In this problem, none of the three players knows at the beginning whether or not they'll be the player who is eliminated. Clearly, each of the three players has a 1/3 chance of winning at the start. But once one player is eliminated, each of the two remaining players has new information -- that they will not be the eliminated player. Their odds of winning have now gone up -- from 1/3 to 1/2.
While not as rigorous a proof as some of the other answers, I hope this makes it easier to intuit the distinction and why it matters. Prior to Monty telling one player to eat his apple, no player knew whether or not that person would be them. Monty's choice of player in this example, unlike his choice of door in the classic case, changes things.

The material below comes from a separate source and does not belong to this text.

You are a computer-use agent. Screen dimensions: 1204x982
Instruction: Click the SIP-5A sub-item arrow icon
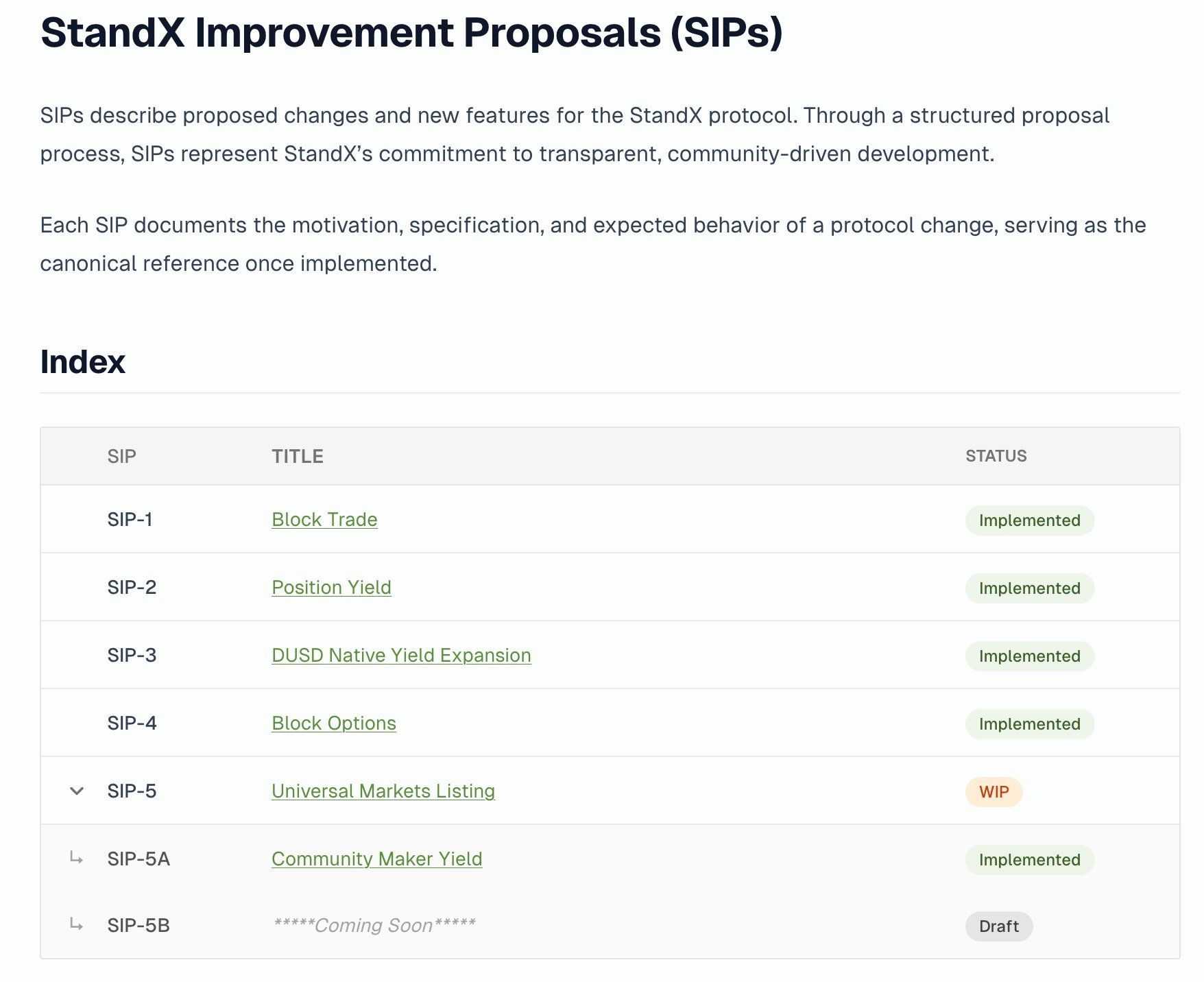76,858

A: There is a way to get the Monty Hall problem back. But it requires to wiggle a bit on the assumptions. I.e. the problem does not specify how Monty is choosing the candidate that has to bite into the apple first. He could of course choose this candidate at random among the two candidates with the worm.
But let's assume that in order to boost ratings, Monty always spares the most likeable person from biting into the apple first. Assume further that you are actually the most likeable person in the show. So you know that you are not picked first. Then after one candidate is kicked off the show, you do actually face the original Monty Hall problem:
I.e. you initially have a bad apple with probability 2/3, but by switching you can decrease the chance of a bad apple to 1/3.
The fine difference between the situation here and the situation analyzed in the other answers is that here you know (assuming that you are the most likeable person and Monty is the rating-boosting selection strategie) that you don't get kicked off in the first round.